/---

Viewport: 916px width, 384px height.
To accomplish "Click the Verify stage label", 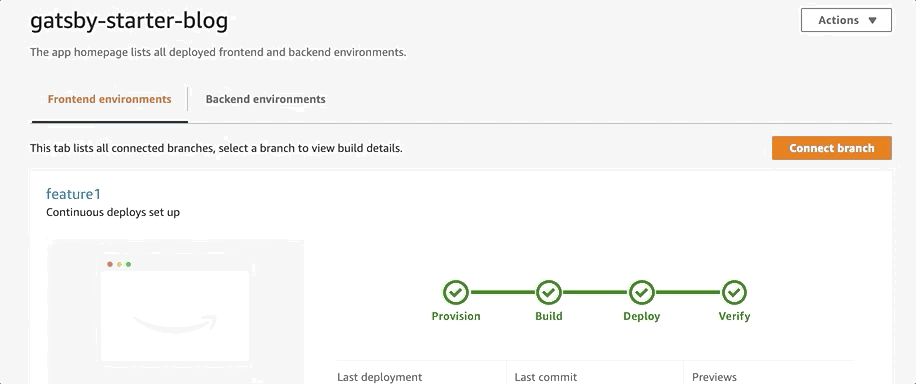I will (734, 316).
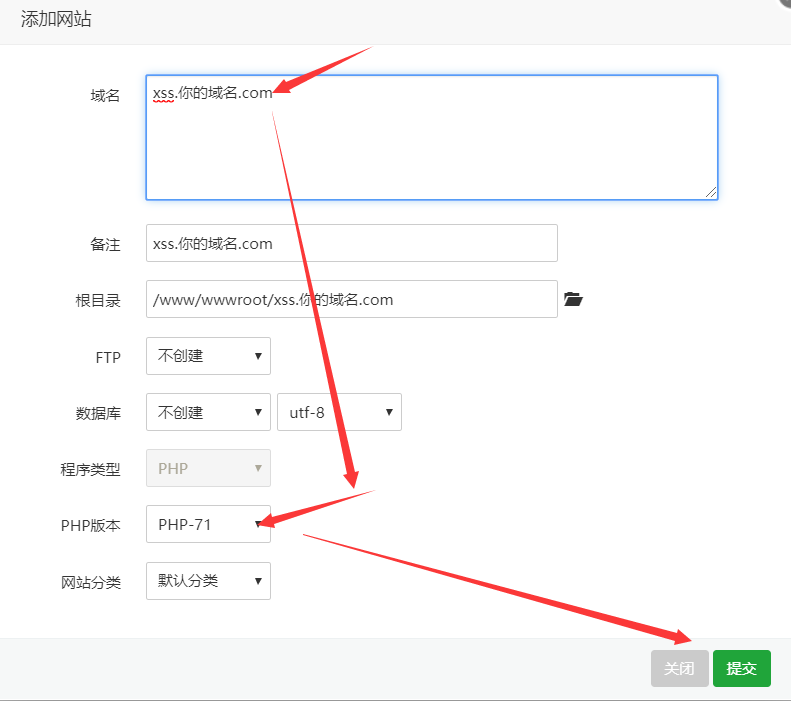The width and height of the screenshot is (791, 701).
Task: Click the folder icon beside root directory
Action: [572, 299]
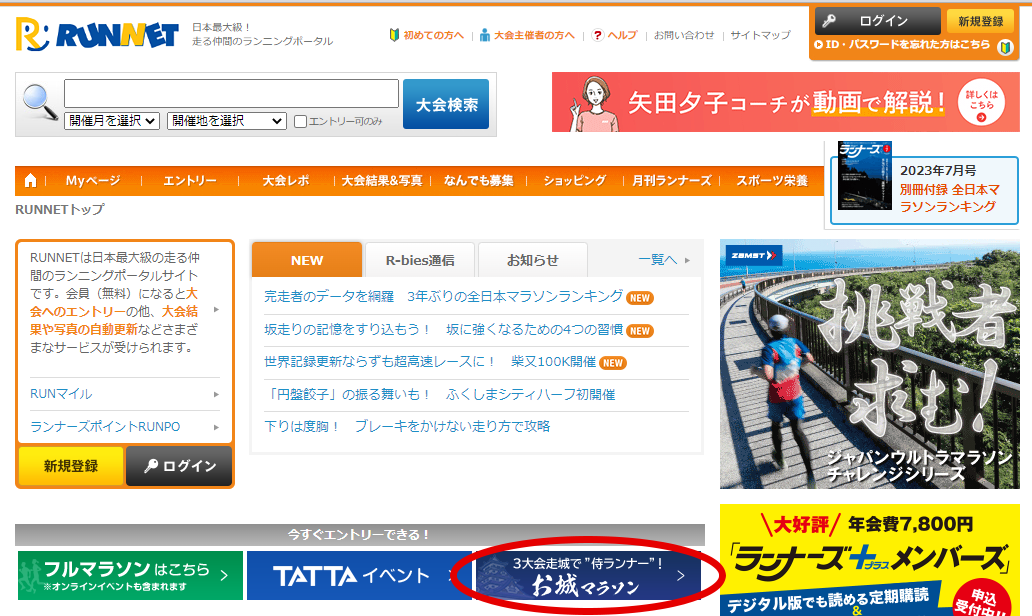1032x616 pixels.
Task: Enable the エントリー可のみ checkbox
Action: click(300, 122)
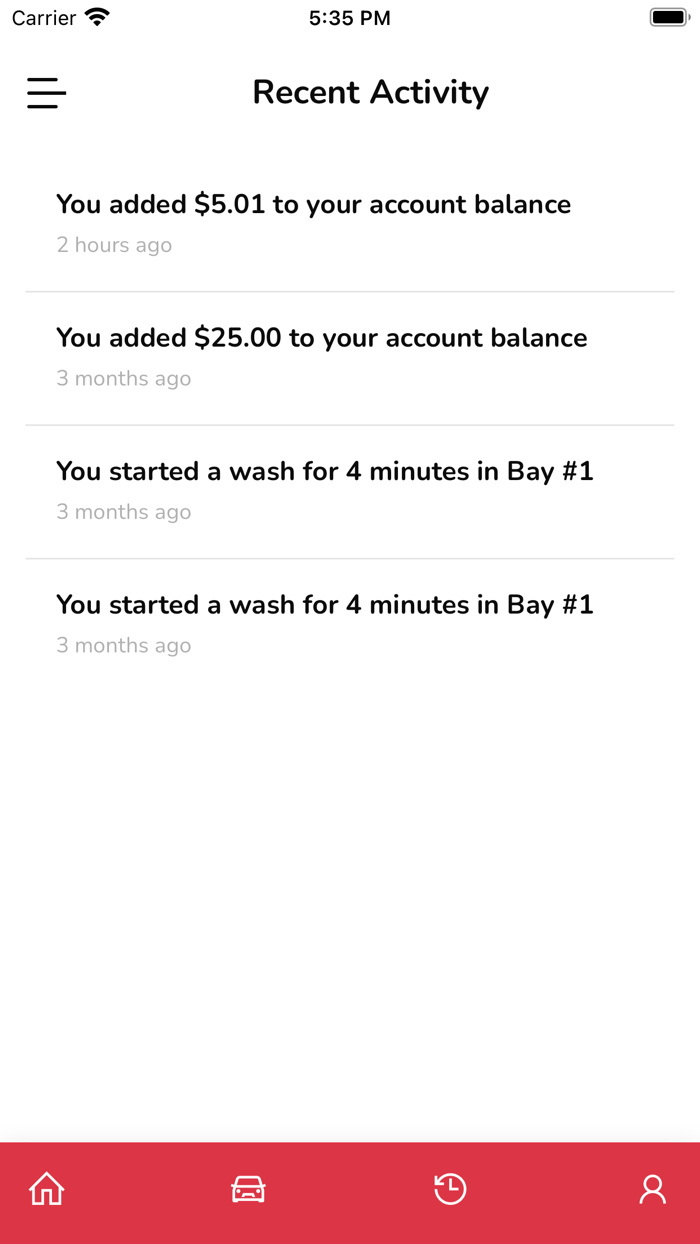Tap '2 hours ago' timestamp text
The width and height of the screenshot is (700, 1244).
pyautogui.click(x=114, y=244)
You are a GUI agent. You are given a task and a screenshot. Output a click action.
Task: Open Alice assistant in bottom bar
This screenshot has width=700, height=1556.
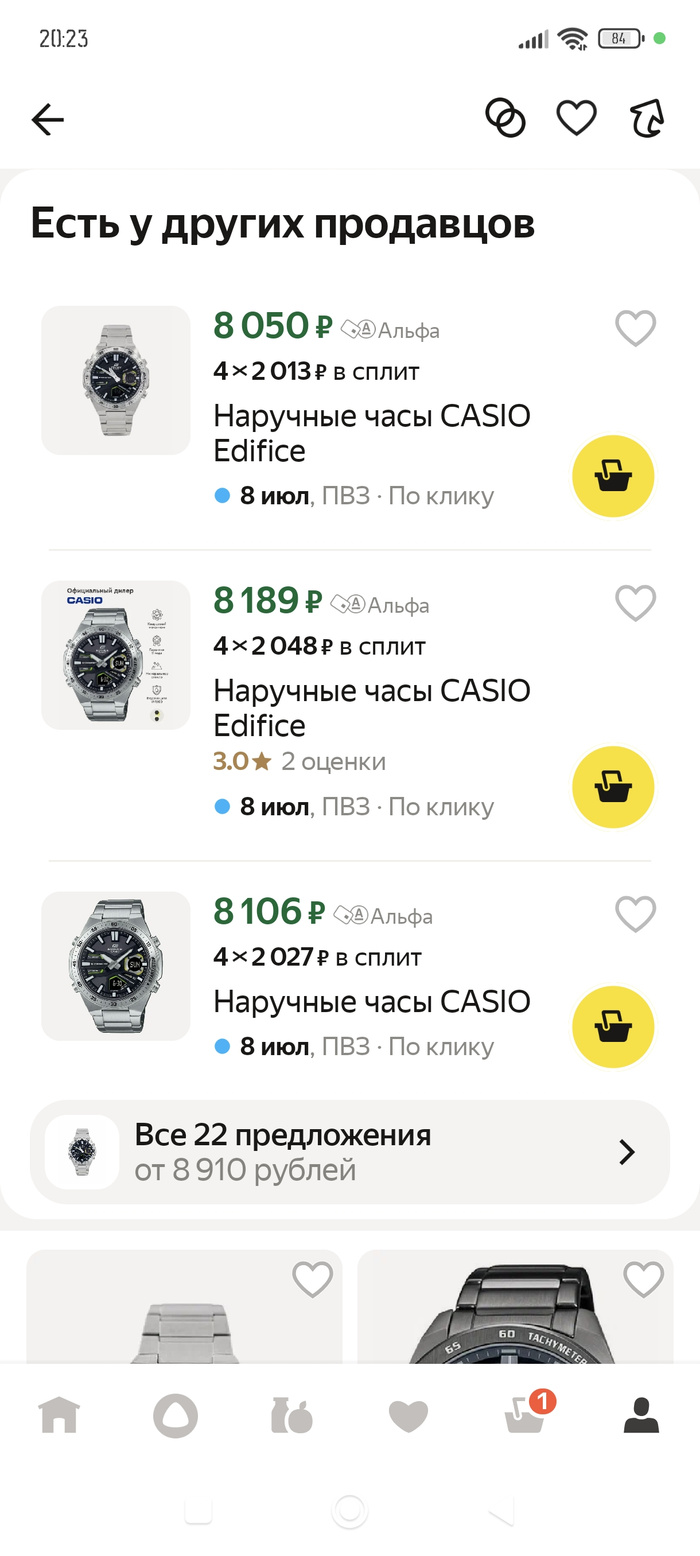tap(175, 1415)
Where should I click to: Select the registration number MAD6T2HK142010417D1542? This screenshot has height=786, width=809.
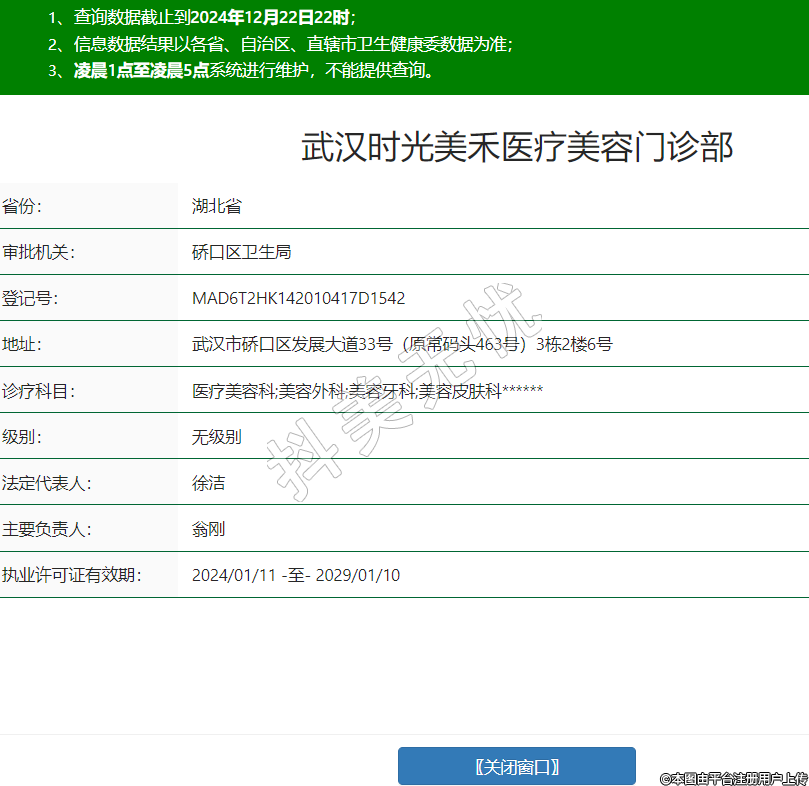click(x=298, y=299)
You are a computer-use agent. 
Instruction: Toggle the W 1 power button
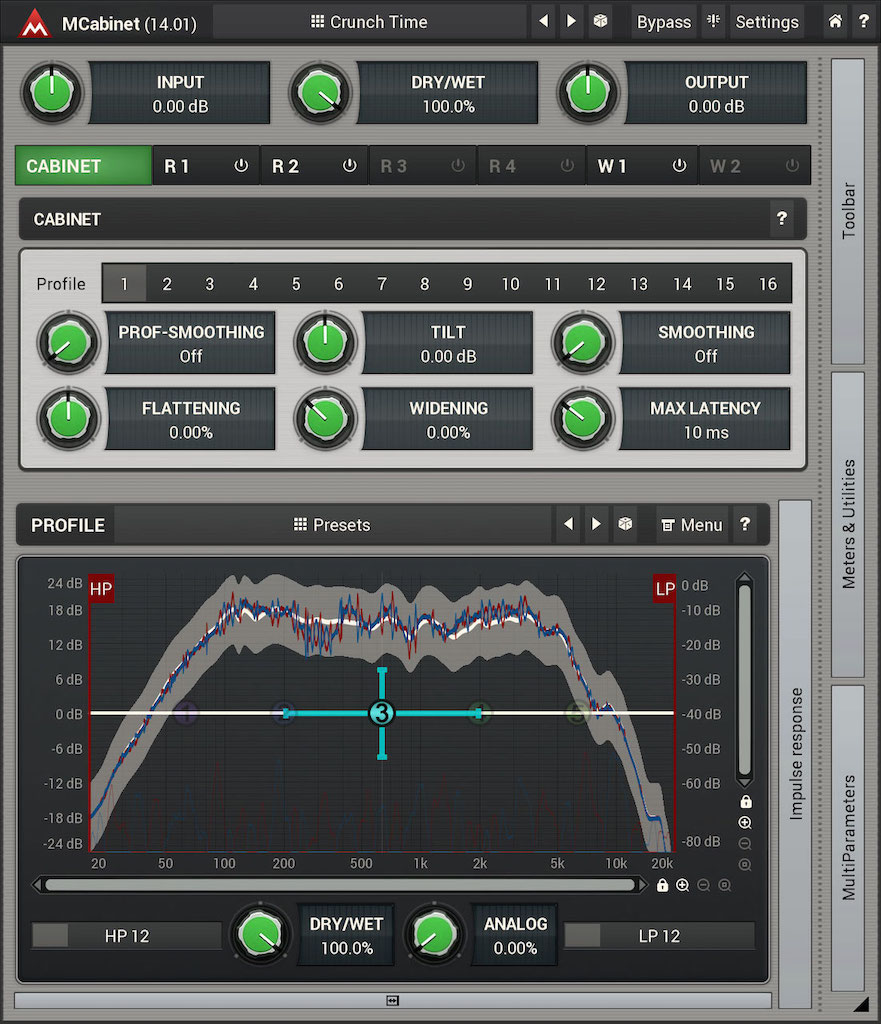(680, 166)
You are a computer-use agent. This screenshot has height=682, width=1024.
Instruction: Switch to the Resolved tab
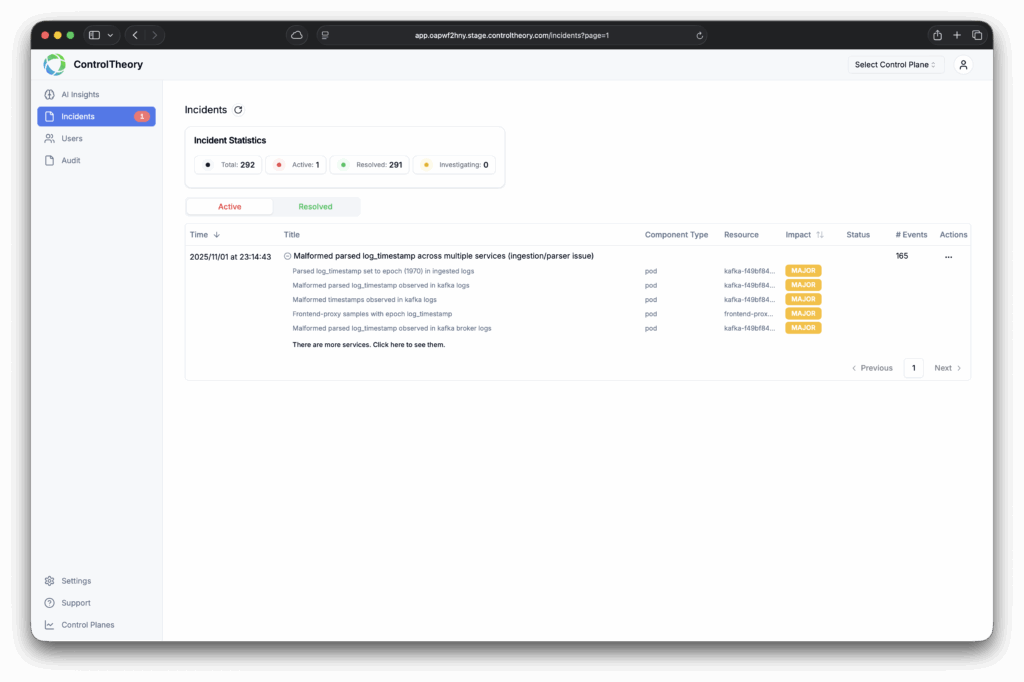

\---

*Work task:* Check each line above for the string "computer" and return those that contain it.

*Response box:*
You are a computer-use agent. 
You are a computer-use agent. This screenshot has height=682, width=1024.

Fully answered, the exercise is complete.